◆ Source document
____

During the life cycle of our cells, a minefield of environmental and biological assaults can lead to double-stranded DNA breaks, the most lethal and dangerous form of DNA damage. Now, in research published online this week in Nature, Rockefeller University scientists reveal that when these breaks occur, a protein called 53BP1 helps repair them by mobilizing their dangly DNA ends - findings that uncover a previously unknown aspect of how double-stranded breaks can get fixed.
"We have learned something fundamentally new about double-stranded DNA repair," says Titia de Lange, head of the Laboratory of Cell Biology and Genetics
and Leon Hess Professor. "We already knew that when cells encounter a double-stranded break in their chromosomes, they can repair it by a well-studied fusion pathway called nonhomologous end joining. What we didn't know is that cells facilitate this repair by increasing the motility of chromatin surrounding the break. That way, breaks that are far apart in the nucleus can be brought close together and then mended."
To study the repair of double-stranded DNA breaks, de Lange and her colleagues, including David Spector at Cold Spring Harbor Laboratory, worked with telomeres, the relatively stationary ends of linear chromosomes that are capped by a protein complex called shelterin. When this cap is removed, the cell perceives the ends of the chromosomes as double-stranded breaks in need of repair - that is, they engage the end-to-end fusion pathway. Using digital cell imaging, the team has now become the first to create live video footage of how telomeres move around in the nucleus when uncapped.

____

◆ Data to examine

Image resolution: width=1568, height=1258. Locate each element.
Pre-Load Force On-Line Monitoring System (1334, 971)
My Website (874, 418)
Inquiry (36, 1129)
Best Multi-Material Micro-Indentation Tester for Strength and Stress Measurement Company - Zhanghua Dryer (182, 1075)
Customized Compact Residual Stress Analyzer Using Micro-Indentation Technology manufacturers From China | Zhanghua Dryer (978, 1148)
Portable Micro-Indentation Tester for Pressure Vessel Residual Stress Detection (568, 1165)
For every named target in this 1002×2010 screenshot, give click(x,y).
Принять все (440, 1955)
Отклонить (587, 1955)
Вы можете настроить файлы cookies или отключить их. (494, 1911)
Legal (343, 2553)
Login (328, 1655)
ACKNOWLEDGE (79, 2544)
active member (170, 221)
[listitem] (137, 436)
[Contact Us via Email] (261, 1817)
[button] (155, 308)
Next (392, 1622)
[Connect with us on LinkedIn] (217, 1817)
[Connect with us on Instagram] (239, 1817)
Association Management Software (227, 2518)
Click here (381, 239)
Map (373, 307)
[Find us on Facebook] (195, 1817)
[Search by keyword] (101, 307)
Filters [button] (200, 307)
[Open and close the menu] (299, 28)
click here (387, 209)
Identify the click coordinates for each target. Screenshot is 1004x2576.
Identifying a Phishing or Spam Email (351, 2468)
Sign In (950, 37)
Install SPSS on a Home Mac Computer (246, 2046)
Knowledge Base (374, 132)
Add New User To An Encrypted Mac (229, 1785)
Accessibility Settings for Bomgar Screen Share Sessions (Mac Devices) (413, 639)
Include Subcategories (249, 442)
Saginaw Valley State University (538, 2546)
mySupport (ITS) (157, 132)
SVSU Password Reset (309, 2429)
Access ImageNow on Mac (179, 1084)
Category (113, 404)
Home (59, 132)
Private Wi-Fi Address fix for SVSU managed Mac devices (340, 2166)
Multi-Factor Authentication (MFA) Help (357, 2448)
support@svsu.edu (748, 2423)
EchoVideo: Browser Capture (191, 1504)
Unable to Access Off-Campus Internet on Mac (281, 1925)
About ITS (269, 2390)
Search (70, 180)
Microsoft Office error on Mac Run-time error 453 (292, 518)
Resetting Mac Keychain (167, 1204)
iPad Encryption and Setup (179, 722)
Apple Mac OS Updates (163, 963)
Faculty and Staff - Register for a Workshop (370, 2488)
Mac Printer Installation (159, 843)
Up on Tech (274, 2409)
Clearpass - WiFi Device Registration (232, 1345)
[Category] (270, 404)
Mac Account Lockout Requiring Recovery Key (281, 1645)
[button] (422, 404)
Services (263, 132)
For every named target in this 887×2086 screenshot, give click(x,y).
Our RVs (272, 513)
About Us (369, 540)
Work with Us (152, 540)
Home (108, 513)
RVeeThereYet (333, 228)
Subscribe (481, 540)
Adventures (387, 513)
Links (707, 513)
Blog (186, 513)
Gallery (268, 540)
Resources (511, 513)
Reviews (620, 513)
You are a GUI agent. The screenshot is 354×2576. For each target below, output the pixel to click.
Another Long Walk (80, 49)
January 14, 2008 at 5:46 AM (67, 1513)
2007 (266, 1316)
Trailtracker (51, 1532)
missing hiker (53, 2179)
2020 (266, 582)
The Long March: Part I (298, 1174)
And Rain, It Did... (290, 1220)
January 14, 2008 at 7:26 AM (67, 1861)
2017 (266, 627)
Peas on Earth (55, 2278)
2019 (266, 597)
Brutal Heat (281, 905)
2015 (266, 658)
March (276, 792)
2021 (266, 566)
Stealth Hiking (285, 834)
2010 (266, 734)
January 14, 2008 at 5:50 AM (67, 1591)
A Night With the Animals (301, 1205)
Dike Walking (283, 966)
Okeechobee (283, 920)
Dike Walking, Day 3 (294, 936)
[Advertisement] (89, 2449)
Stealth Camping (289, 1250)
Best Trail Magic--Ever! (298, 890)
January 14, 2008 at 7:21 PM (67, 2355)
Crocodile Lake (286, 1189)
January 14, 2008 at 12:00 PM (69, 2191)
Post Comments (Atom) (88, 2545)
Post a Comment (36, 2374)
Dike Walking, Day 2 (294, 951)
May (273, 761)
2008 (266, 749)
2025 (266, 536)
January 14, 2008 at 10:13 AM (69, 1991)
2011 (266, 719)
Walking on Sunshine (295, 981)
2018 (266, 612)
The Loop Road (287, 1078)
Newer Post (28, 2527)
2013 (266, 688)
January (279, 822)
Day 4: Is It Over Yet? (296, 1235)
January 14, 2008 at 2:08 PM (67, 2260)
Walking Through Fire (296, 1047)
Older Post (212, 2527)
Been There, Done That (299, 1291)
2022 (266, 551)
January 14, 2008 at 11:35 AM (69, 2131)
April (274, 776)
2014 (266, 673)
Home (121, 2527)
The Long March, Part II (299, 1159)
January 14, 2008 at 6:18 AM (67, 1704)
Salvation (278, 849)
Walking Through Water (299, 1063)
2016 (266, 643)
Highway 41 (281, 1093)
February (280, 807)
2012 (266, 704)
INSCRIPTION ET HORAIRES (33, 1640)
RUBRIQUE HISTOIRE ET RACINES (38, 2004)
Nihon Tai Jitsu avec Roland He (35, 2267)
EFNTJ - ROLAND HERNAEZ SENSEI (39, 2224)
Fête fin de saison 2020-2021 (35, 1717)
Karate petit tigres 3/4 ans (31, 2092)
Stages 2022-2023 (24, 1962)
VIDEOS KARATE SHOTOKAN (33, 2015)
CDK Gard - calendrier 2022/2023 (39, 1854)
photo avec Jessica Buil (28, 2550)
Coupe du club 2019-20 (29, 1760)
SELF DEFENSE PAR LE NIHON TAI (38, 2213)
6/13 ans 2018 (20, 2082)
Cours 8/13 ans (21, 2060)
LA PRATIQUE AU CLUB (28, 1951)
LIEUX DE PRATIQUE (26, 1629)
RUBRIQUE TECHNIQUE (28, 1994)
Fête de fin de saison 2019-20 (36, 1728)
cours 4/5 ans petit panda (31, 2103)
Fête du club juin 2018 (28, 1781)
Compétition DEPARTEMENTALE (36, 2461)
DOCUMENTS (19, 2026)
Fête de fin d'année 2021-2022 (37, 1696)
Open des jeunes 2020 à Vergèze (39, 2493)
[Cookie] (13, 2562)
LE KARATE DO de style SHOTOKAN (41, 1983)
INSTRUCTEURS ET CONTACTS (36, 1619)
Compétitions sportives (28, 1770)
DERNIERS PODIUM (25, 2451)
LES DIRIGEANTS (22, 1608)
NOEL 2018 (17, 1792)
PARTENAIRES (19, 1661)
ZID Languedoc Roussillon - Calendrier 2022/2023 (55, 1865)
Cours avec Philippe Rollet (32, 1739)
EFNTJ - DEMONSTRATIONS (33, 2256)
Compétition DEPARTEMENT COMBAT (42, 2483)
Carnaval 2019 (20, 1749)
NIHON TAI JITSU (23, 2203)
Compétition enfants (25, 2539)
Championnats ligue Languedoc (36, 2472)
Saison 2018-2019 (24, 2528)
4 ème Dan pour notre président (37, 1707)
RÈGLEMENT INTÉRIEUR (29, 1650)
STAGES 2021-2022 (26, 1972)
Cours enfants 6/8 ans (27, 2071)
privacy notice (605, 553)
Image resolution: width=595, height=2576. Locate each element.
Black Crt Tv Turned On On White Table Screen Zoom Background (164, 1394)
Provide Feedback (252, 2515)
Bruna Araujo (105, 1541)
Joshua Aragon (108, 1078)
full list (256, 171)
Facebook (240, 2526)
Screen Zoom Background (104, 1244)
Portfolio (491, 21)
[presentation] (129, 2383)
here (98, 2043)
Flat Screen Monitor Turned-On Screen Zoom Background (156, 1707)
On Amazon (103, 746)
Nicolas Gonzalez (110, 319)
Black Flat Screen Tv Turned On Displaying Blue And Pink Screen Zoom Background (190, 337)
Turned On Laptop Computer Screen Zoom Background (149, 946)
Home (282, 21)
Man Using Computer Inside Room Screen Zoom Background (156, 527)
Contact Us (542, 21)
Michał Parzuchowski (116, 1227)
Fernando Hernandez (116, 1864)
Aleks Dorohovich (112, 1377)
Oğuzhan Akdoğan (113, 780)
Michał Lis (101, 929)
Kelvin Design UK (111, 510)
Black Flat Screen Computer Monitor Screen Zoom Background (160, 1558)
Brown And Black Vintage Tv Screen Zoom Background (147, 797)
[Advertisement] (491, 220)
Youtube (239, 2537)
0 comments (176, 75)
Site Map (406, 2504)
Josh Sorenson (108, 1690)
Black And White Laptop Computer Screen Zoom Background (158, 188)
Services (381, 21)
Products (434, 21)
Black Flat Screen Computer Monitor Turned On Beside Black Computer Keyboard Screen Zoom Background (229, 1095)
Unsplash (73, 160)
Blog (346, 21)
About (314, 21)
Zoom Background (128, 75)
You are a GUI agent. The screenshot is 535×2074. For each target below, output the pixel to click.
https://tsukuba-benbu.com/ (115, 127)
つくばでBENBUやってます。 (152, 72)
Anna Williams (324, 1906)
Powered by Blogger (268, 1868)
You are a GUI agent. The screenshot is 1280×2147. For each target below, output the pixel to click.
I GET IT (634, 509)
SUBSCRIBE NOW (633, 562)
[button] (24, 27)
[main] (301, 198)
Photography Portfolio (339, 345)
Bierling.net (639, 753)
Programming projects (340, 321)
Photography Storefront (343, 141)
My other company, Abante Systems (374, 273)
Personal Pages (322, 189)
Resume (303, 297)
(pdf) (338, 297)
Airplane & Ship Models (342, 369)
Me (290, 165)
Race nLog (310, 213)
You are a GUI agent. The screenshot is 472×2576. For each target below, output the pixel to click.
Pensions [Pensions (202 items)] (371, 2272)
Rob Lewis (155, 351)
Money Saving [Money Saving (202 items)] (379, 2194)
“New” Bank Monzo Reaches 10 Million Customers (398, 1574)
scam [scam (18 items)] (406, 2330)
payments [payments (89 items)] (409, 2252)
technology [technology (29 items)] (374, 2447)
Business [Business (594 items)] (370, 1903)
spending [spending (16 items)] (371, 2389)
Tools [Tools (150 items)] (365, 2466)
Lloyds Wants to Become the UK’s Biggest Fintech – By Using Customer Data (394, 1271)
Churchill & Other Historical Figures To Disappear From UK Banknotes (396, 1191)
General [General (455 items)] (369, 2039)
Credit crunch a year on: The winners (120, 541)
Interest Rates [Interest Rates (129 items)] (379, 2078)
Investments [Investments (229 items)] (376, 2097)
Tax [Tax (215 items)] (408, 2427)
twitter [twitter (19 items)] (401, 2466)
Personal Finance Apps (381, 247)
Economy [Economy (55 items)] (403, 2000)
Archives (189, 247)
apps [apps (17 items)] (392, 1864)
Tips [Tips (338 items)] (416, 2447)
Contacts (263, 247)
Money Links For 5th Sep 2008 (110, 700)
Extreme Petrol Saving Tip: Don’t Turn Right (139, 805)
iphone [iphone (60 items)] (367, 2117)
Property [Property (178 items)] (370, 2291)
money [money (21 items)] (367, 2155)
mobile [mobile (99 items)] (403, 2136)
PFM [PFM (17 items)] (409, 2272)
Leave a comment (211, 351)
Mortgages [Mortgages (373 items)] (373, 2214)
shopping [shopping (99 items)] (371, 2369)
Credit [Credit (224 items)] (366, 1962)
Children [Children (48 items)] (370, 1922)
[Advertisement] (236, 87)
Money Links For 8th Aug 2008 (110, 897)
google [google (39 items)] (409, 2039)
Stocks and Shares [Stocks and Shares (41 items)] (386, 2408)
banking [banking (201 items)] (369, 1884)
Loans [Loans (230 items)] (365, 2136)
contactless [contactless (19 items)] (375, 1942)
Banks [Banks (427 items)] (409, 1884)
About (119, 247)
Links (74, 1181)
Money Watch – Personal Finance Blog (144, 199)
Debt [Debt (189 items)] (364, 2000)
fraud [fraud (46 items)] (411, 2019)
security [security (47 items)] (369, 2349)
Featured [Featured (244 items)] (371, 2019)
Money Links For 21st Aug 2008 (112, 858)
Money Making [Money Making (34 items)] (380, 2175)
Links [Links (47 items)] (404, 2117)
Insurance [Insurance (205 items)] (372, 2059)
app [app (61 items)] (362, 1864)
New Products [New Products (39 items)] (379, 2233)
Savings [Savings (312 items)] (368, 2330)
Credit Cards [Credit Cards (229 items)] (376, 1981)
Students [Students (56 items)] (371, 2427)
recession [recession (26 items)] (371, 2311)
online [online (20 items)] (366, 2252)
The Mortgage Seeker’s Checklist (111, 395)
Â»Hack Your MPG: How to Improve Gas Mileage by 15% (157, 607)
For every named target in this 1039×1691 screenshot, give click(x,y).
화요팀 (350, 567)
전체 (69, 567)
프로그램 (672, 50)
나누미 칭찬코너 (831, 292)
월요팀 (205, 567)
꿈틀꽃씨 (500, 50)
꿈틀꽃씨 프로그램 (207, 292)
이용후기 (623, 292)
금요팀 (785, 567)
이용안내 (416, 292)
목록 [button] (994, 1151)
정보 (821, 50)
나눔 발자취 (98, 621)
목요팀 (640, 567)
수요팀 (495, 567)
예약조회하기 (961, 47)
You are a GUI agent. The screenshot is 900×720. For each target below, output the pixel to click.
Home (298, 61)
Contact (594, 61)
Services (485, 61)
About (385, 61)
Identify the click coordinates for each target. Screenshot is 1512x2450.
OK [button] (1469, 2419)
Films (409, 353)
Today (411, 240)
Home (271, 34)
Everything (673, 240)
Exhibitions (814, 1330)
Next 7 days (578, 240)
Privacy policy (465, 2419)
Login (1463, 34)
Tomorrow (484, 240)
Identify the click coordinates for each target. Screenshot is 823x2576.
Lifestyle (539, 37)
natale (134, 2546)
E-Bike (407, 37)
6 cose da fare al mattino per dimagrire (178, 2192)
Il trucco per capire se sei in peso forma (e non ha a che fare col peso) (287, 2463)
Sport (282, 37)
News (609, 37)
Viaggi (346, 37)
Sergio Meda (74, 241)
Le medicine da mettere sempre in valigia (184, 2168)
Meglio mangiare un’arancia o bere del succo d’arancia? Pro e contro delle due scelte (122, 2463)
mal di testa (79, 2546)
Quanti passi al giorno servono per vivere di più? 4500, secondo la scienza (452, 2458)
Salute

____

◆ Tasks
[1] Update the stretch of the DNA repair article from "To study the" through "nucleus when uncapped." by replacing "digital cell imaging" with "live-cell microscopy".
[2] According to the DNA repair article, what protein complex caps telomeres?
[3] Continue the DNA repair article beyond its last sentence.

◆ Written responses
[1]
To study the repair of double-stranded DNA breaks, de Lange and her colleagues, including David Spector at Cold Spring Harbor Laboratory, worked with telomeres, the relatively stationary ends of linear chromosomes that are capped by a protein complex called shelterin. When this cap is removed, the cell perceives the ends of the chromosomes as double-stranded breaks in need of repair - that is, they engage the end-to-end fusion pathway. Using live-cell microscopy, the team has now become the first to create live video footage of how telomeres move around in the nucleus when uncapped.

[2] Shelterin.

[3]
In their work, de Lange and her team genetically deleted a protein from the shelterin complex, thus exposing the ends of the linear chromosomes. By marking the telomeres with a fluorescent protein and recording their movement in live mouse cells, the researchers saw that the telomeres became more mobile when they were unprotected, moving faster and exploring a larger region of the nucleus. "You go from a rather dull party to a wild dance where the telomeres start meeting one another," says de Lange. "The party really gets going."
But when the researchers removed 53BP1 from the cells, the movies revealed that the telomeres no longer exhibited this ramped up mobility. "The effect is quite striking," says first author Nadya Dimitrova, a graduate student in the lab. "Without 53BP1, we don't see this dynamic behavior anymore. The ends are much more restricted in their mobility. It's not that the ends can't fuse, the fusion machinery is intact. It's just that the ends don't get close enough to each other." The findings not only point to 53BP1 as the main driver of telomere mobility but show that this mobility is important for the repair of uncapped telomeres.